Este Estrelas Além do Tempo já tinha chamado minha atenção por causa de
sua premissa, que contava um capítulo até então desconhecido da história da
exploração espacial dos Estados Unidos e da importância de figuras que,
provavelmente por questões de etnia e gênero, passaram décadas sem o devido
reconhecimento por seu protagonismo em momentos tão importantes. A questão é
que o filme oferece muito mais do que meras curiosidades históricas, nos
apresentando a personagens fascinantes e uma narrativa cheia de sensibilidade.
A trama segue Katherine (Taraji
P. Henson), Mary (Janelle Monae) e Dorothy (Octavia Spencer), três mulheres que
trabalhavam na força-tarefa responsável pelos cálculos dos foguetes da NASA em
1961, auge da corrida espacial quando EUA e União Soviética lutavam para serem
os primeiros no espaço. Como ainda era um período de segregação racial em
muitos estados americanos, incluindo a Virgínia, no qual a história se passa. O
grupo das protagonistas era segregado do resto, funcionando em uma sala isolada
em um ponto distante do campus da
NASA, quase que feito propositalmente para mantê-las longe de vista. Aos
poucos, no entanto, os talentos das três vão se mostrando valiosos para a
corrida espacial, mas o caminho para o reconhecimento é marcado por muitas
barreiras construídas de puro preconceito.
O filme vai mostrando de forma
orgânica e sem pesar a mão o modo como o preconceito imperava no período, mas
sem deixar de conceber a segregação como algo cruel.
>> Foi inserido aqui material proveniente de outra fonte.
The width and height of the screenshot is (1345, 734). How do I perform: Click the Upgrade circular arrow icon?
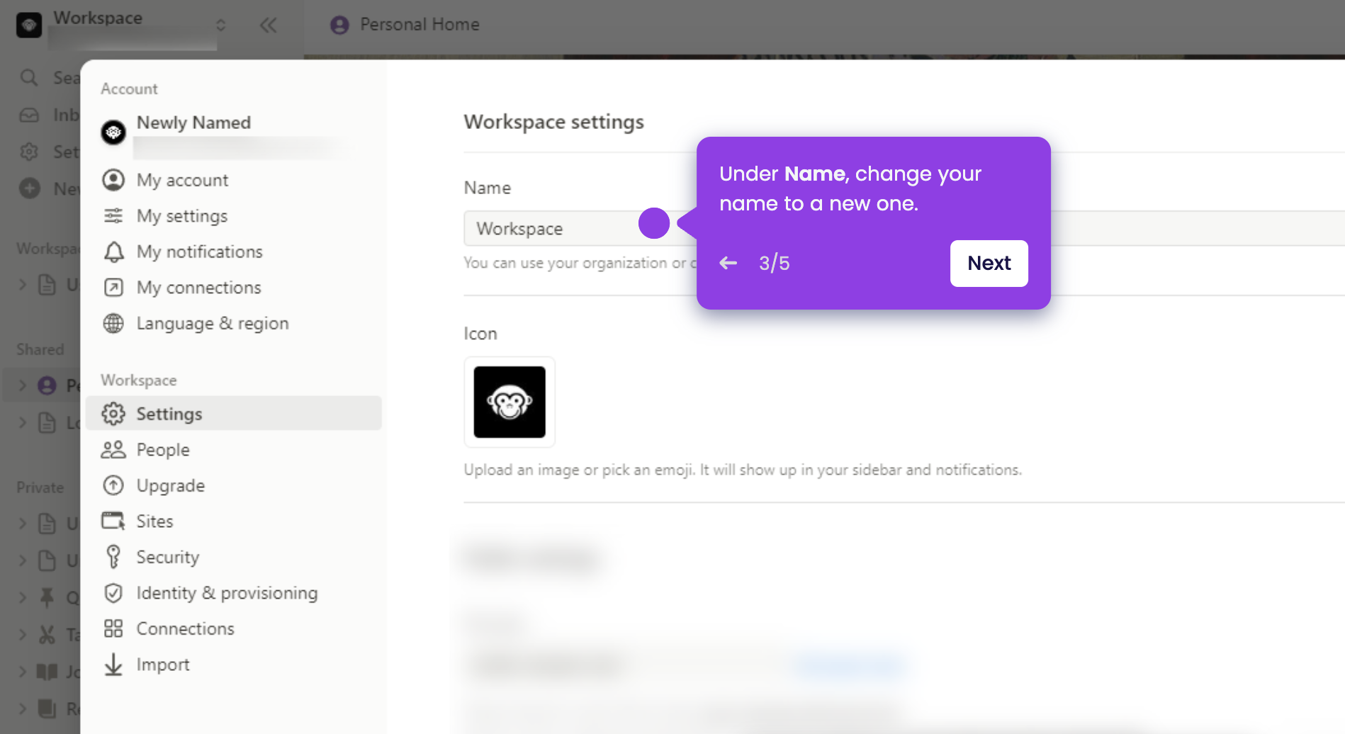pyautogui.click(x=113, y=485)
Desde o modo como elas são
abordadas pela polícia no início, que sutilmente traz seu cassetete em mãos ao
se aproximar delas mesmo sem que o trio tenha feito nada errado, aos ônibus
segregados ou ao modo como que todos param o observam com estranheza quando
Katherine pega uma xícara de café, quase como se encarassem como um ato de
ousadia o fato dela querer beber o mesmo café destinado aos brancos. Aos poucos
vamos vendo como mesmo coisas simples e sem importância, como a distância dos
banheiros segregados, parecem feitos para comunicar que os espaços de
importância e poder não estão ao alcance dos negros.
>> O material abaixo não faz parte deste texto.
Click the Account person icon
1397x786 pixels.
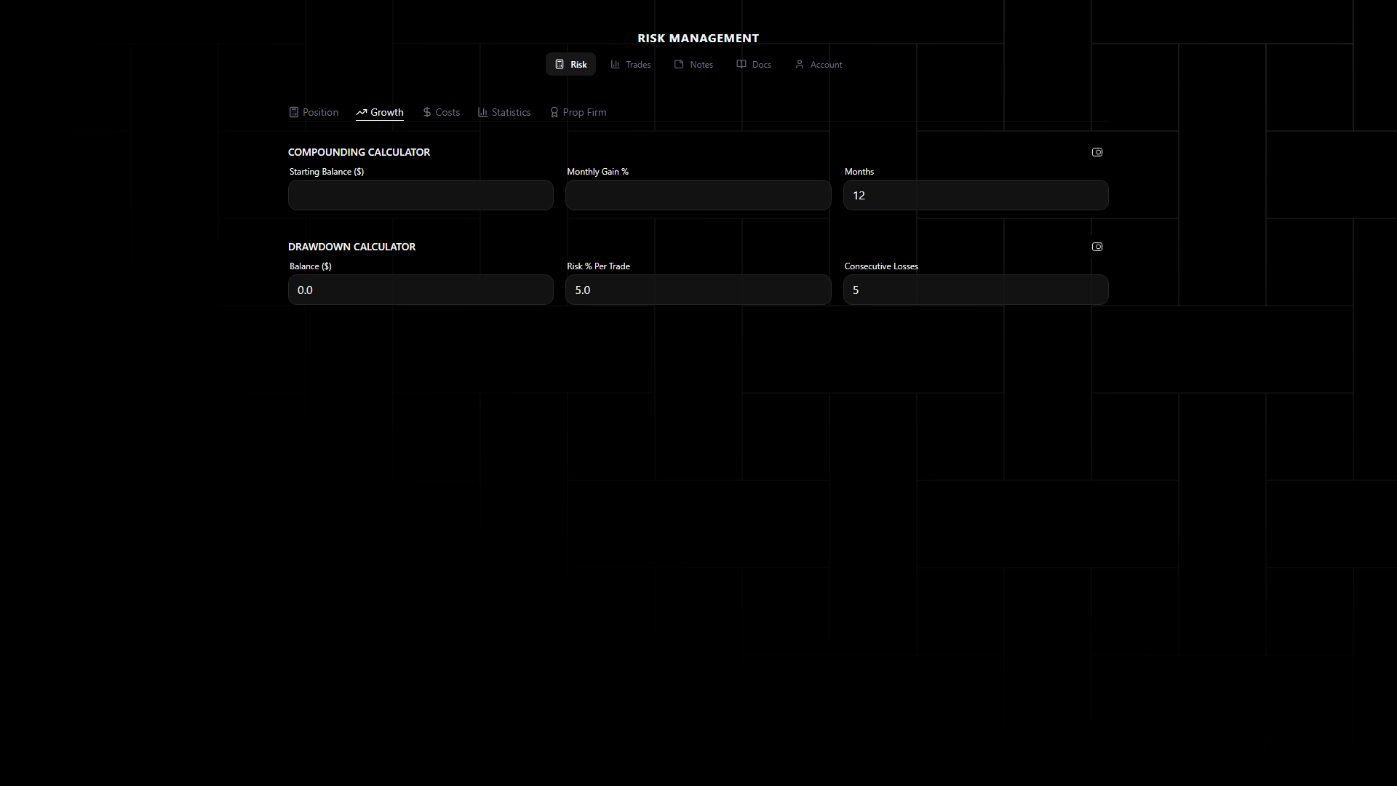pos(800,65)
Henson, Monae e Spencer trazem
uma boa dose de resiliência e uma bem vinda complexidade às suas personagens.
Seria fácil pesar a mão no sofrimento delas e apelar para um sentimentalismo
rasteiro, mas as atrizes (e também o roteiro) fazem delas mulheres cheias de
nuance, que mesmo com uma visão bem realista do mundo em que vivem e das
barreiras que se colocam em seu caminho, nunca perdem a disposição e o humor,
mas também tem seus momentos de dúvida e insegurança. A trama consegue
desenvolver de modo satisfatório o arco de cada uma delas, nos permitindo olhar
para suas vidas profissionais e pessoais (e revelando que elas também tinham
que lidar com barreiras em casa), transformando-as em pessoas multifacetadas e
fascinantes. Cada uma tem seu grande momento (a cena do briefing para Katherine, a do tribunal para Mary e a dos
computadores para Dorothy) e sentimos que são momentos de triunfo e satisfação
devidamente construídos pela trama ao invés de algo enfiado goela abaixo por necessidade
do roteiro.
Kevin Costner evita que seu Al
Harrison caia no clichê do "salvador branco", fazendo dele um homem
direto e movido por pragmatismo, que rejeita a segregação simplesmente pela sua
inutilidade prática (sem mencionar que só o faz depois de perceber como foi injusto com Katherine) e que nunca se entrega àqueles discursos cheios de lições
de moral fáceis que este tipo de filme costuma apresentar. O antagonista de
Katherine, o matemático Paul (Jim Parsons, o Sheldon de The Big Bang Theory), poderia facilmente cair no terreno da
caricatura, mas Parsons instila nele uma admiração e respeito genuínos por
Katherine ainda que ele se comporte de modo indubitavelmente preconceituoso ao
constantemente lembrá-la de que há um limite de até onde ela pode avançar.
É justamente por seu equilíbrio,
pela delicadeza com a qual comunica sua mensagem e pela qualidade de seu elenco
que Estrelas Além do Tempo é um
eficiente resgate de um capítulo praticamente desconhecido da história.